This is exactly the model that proves problematic when a Senior team member leaves, and also the structure that accrues Systems Debt. In this situation, the Senior is responsible for complexities and can step in to assist when the junior team cannot deliver (the "Rock Star" developer, as an example).

This problem is further exacerbated by the current staff attrition rate: for example, Junior developers nationally will stay in a role for 18-24 months (longer at larger firms). In other words, by the time a Junior reaches a point where they can begin to make more significant contributions, they're on their way out.

Organizations will fight to retain Senior staff, fight (somewhat) to retain Junior staff - and are constantly suffering from a knowledge drain. Ultimately, this is a losing battle - even if staff is retained, or new team members join, they're now in a position of having to pay down a large amount of Systems Debt.

Make Good Work Easier & Embrace the Inevitable

Imagine a small Michelin-starred restaurant. The head-chef is very involved in producing the plates, with dishes too complex to distribute among a team of cooks. The chef is the restaurant in this case.

Contrast this with the broader franchise restaurants. You have a head-chef back at Corporate whose responsibility is not to produce dishes that are consumed by customers. Instead, their goal is to produce reproducible dishes. Dishes that can be easily reproduced (while still being tasty). Dishes that are optimized such that the learning curve is minimal - new cooks can easily be trained to produce the dishes, and the loss of their eventual departure is less impactful. The head-chefs also partner with efficiency experts to look at how the franchisee kitchen can be optimized for delivery.

This is the model we should use when we think of the modern team. The Senior team's responsibility should not be product complexity. It should be focused entirely on simplifying delivery: simplifying training and ramp-up, set up times, build times, streamlining lead and cycle times (across the board, from Sales/Product Solutioning, through to Iteration Planning, to Release).

How would you structure things if you know you can only retain people for 18 months? In fact, how would you structure things if you put them on an 18-month contract, with a hard termination at the end? You'd want the ramp up to be as fast and short as possible. You'd want your team of experts to make sure your new hires can be ramped up in weeks so they can maximize the impact. You'd want to make sure your team of experts can keep a revolving door that maximizes efficiency and never step in to assist (for risk of building Debt).

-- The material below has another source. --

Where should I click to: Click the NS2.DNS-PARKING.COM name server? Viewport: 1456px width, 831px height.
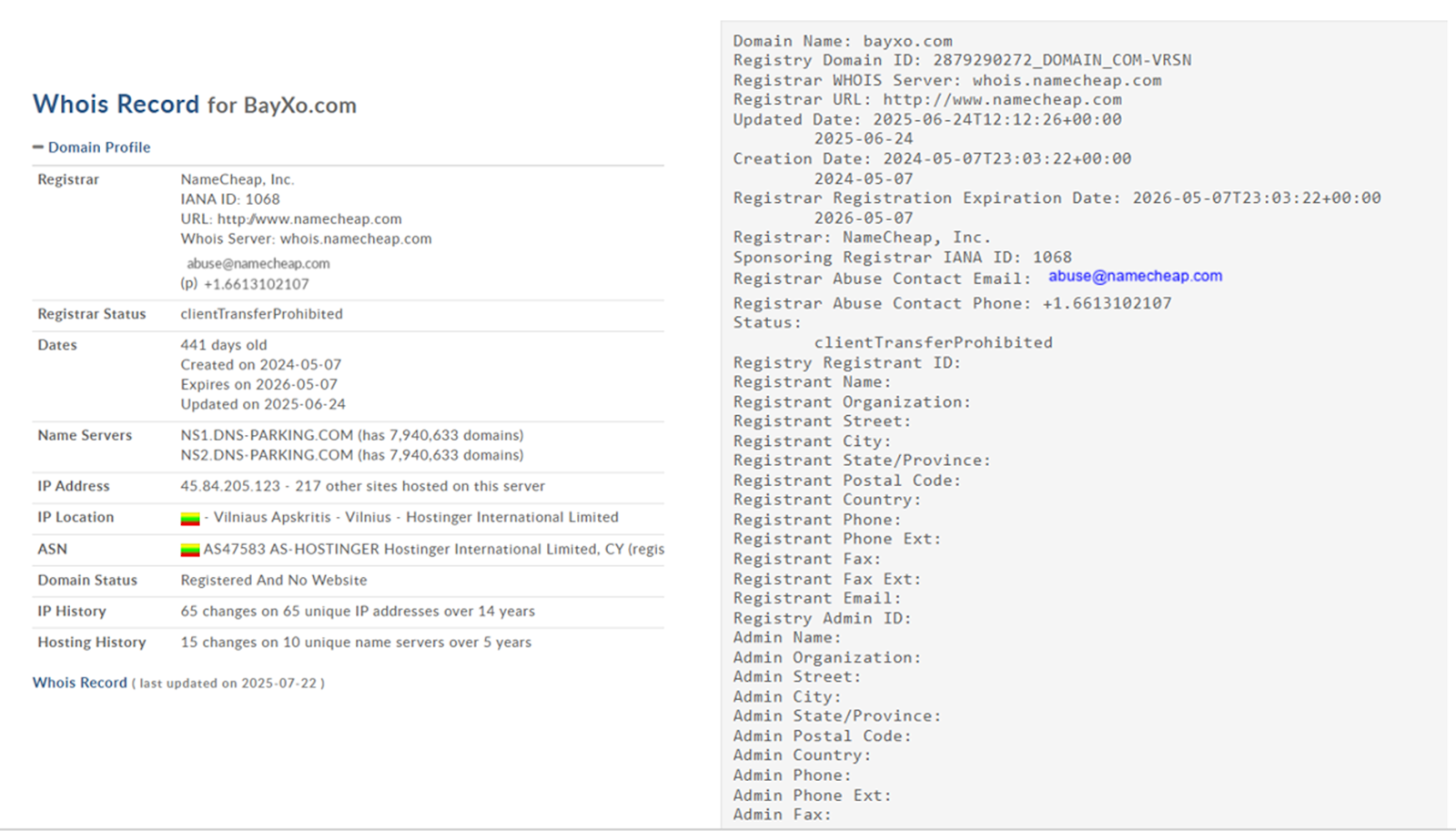[267, 455]
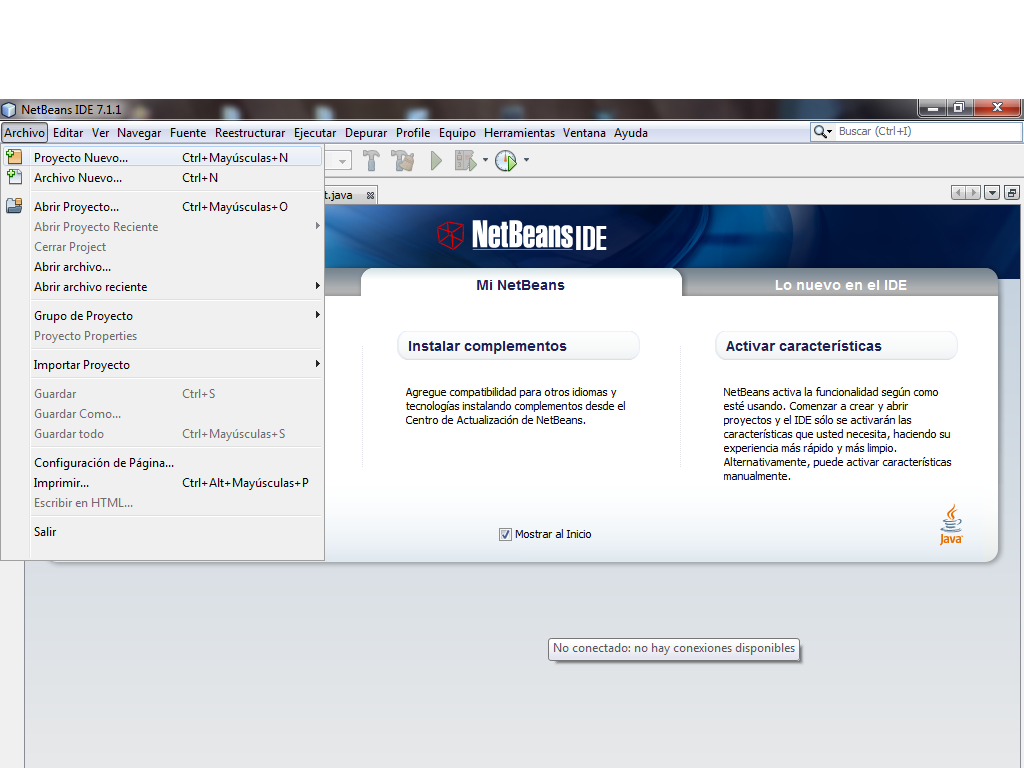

In building a system that can be more adaptable, that can embrace and leverage short-term employment, you'll subsequently reduce the impact if you were to lose a Senior team member, because the knowledge becomes immortalized in process, not in people.

Tag, You're It

Who taught you how to play tag? No matter where you are in the world, you likely learned to play this game from other kids. Adults don't need to teach the kids to play tag. 

We think of memes as funny images, but the original definition of a meme is an element of a culture or system of behavior passed from one individual to another by imitation or other nongenetic means.

Tag is a meme. No one owns the rules. No one is responsible for improving the game. In fact, the rules are simple while still supporting variants like Freeze Tag. Furthermore, it can be adapted to different environments. It's designed for a revolving door of children who eventually turn into teenagers that are too cool.

There's very little Systems Debt to a game like Tag. Compare Tag to other playground games that require more players or more equipment... British Bulldog, Dodgeball, Duck Duck Goose, Cops 'n Robbers, Red Rover. Maybe you've played these games, maybe you didn't. These games carry slightly more Systems Debt. More rules, more equipment, or more players means needing more facilitators.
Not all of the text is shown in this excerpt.